El Estado de las Autonomías fue consiguiéndose por arrastre, y a
ello también contribuyeron, y mucho, las élites locales, los
antiguos caciques. Es decir, se consiguió mucho, y así lo reconoció
Roca i Junyeny (CiU) al distinguir, en el artículo 2 CE, entre
“nacionalidades y regiones”. Pero, de facto, dicha distinción,
se ha visto con el tiempo que no ha sido tal. España ha sido el país
del “nosotros no vamos a ser menos” y hoy podemos ver, como ese
Título VIII de la CE si que se puede afirmar con rotundidad que ha
sido fuente de numerosos problemas junto con los artículos 148 y 149
que hacen el reparto competencial entre Estado y CCAA. Además se
introdujo una Disposición Adicional que sí reconocía los derechos
históricos de Navarra y del País Vasco (en lo que sí es una
asimetría).
Baste recordar que el contexto social contribuyó
a que la interpretación de dicho Título fuera restrictiva. Y es que
el 23 de febrero de 1981 estuvo minuciosamente calculado (todavía no
se sabe exactamente por quién) para limitar el poder autonómico.
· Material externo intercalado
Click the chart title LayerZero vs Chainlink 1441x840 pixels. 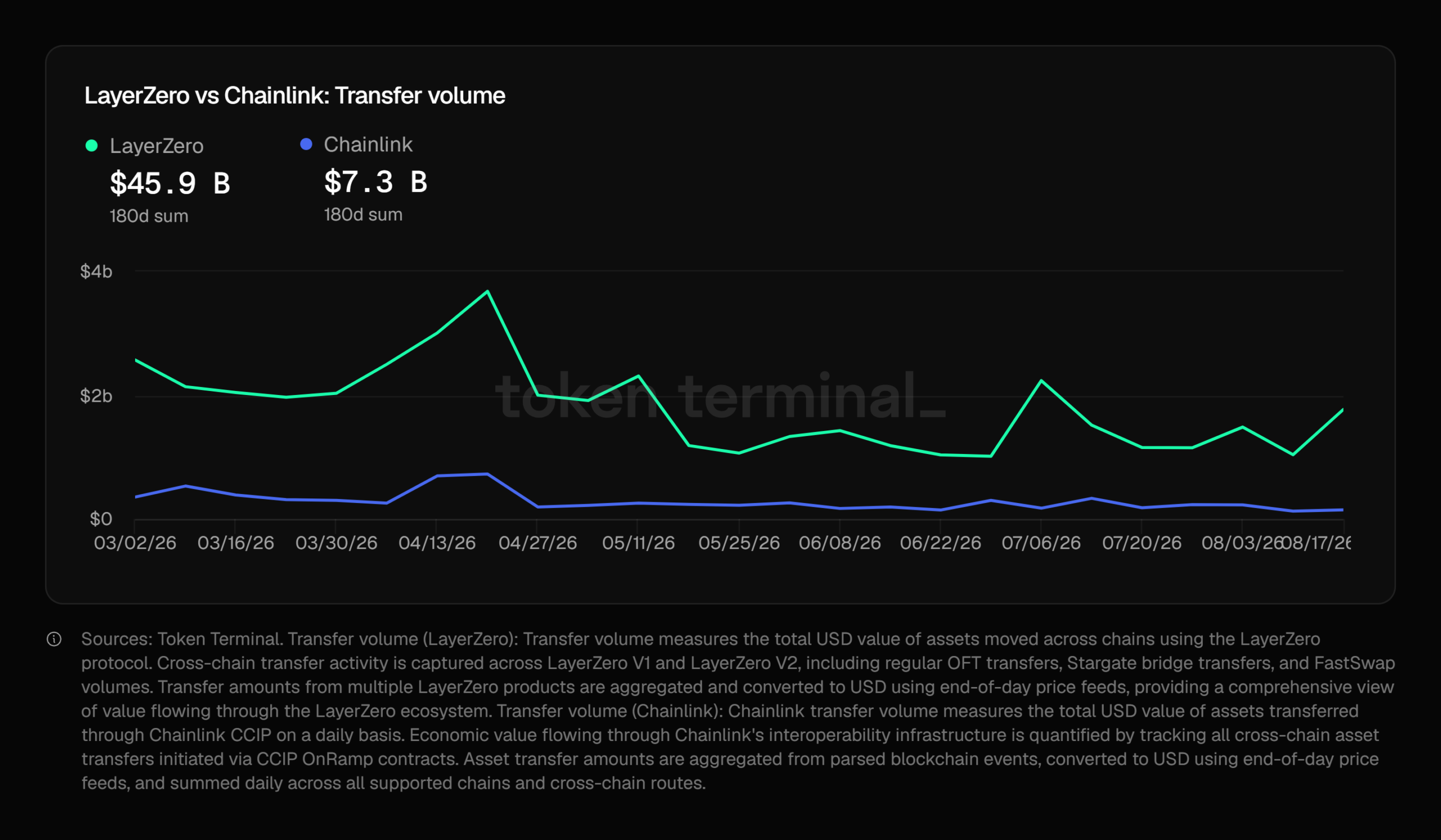(x=295, y=96)
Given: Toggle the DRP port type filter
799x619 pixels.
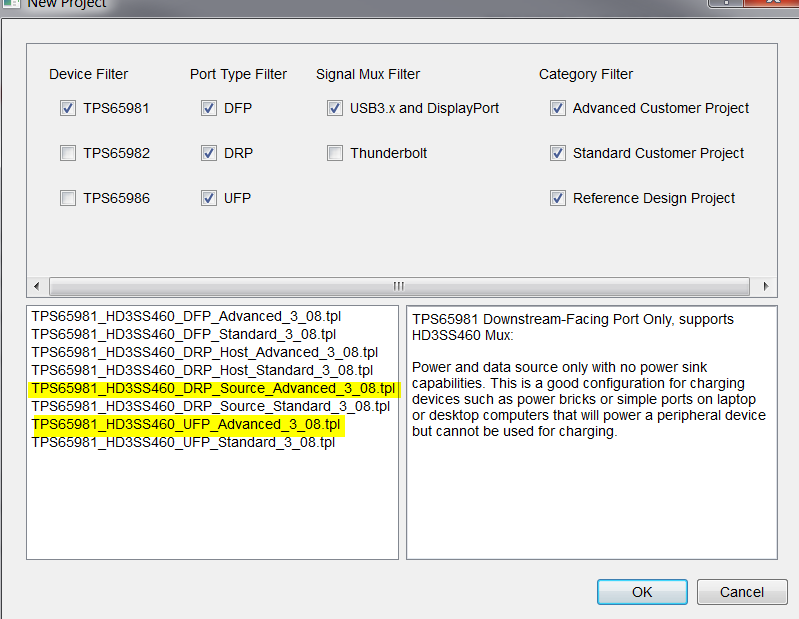Looking at the screenshot, I should coord(208,153).
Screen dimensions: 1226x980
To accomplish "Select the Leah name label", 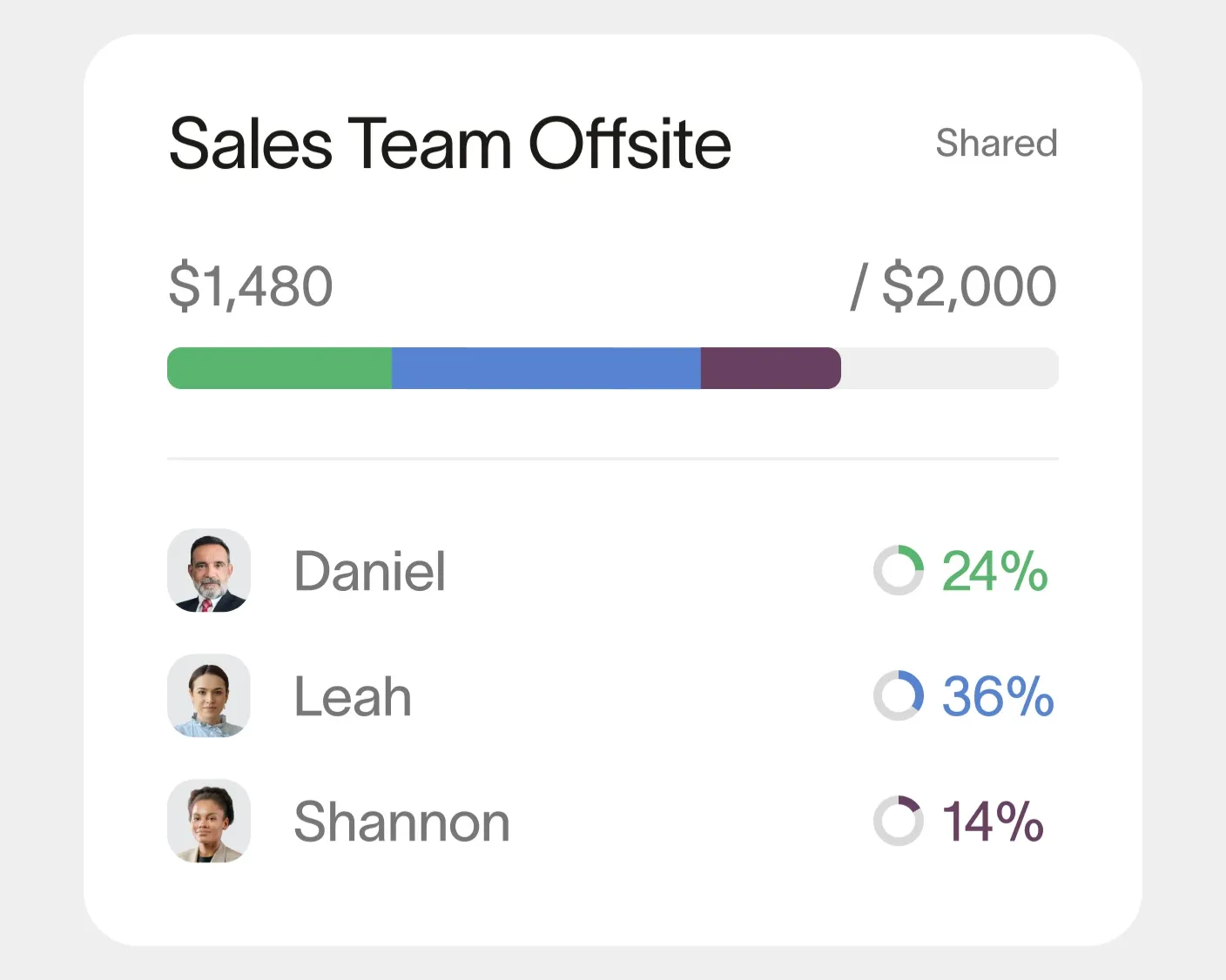I will coord(353,697).
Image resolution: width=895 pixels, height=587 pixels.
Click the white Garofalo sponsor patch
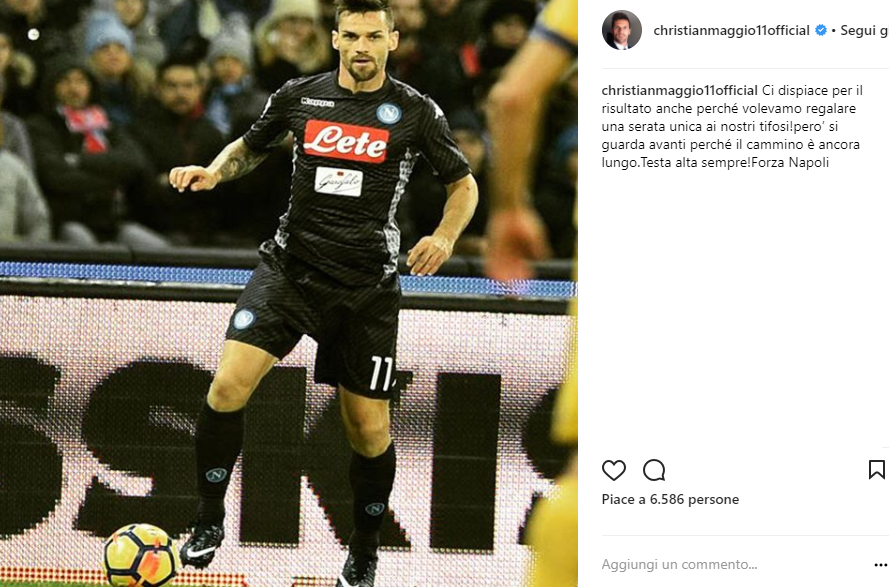(x=338, y=182)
En
dichos tiempos se estaba negociando la Ley Orgánica de Armonización
del Proceso Autonómico y la Ley Orgánica de Financiación de las
Comunidades Autónomas y el golpe militar fue un gran freno a las
aspiraciones de una asimetría que hoy vemos las tensiones que está
causando.
Pasando muy por encima de tan trascendentales
cuestiones he querido poner de relieve que el contexto en el cual
tocó ser negociado la CE fue tremendamente difícil. Con
limitaciones impuestas y caminos por los que no se quería dejar
transitar. Conviene recordar que había mucho que perder si la mecha
ardía, se venía de lo que se venía y las cesiones fueron la regla
de las negociaciones. Hay que tener retrospectiva y ponerse en las
pieles de los que hubieron de negociar en tan difíciles
circunstancias pero también hay que llenarse de las razones de peso
que existen actualmente para adaptar nuestra Carta Magna a los
tiempos cambiantes actuales. O ésto o mucho me temo que el modelo
territorial español no seguirá como está por mucho tiempo. Con un
Ejército más débil que nunca (el filtro más complicado por el que
había que pasar en el 1978) convendría, más pronto que tarde,
acometer cambios constitucionales de adaptación de la Carta Magna al
contexto actual. ¿Será ésto posible?